_EXERCISE DESCRIPTION_: Return every line of the material below verbatim, omitting the pictures.

_Material from a pointing dataset_:
-----

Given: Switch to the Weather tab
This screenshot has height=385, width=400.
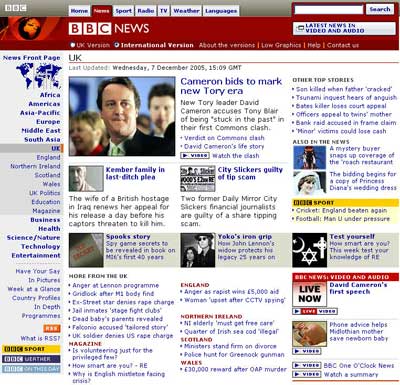Looking at the screenshot, I should click(x=186, y=11).
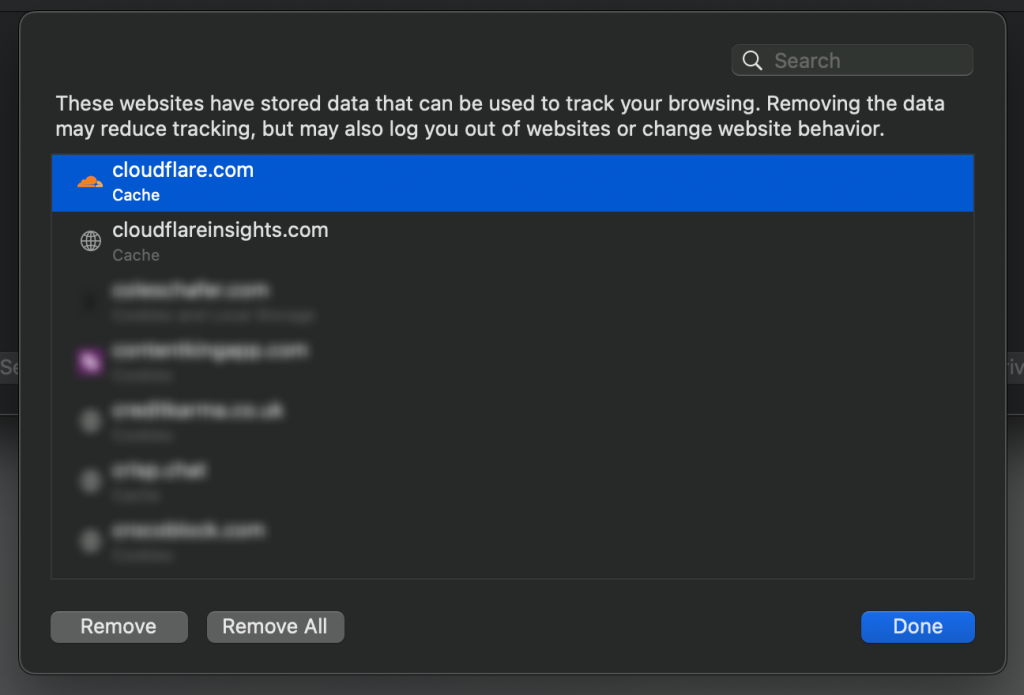
Task: Click the globe icon beside cloudflareinsights.com
Action: coord(90,241)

-----

_REPLY_:
Given: Switch to the Weather tab
This screenshot has height=385, width=400.
Looking at the screenshot, I should click(x=186, y=11).
Task: Click the globe icon beside cloudflareinsights.com
Action: coord(90,241)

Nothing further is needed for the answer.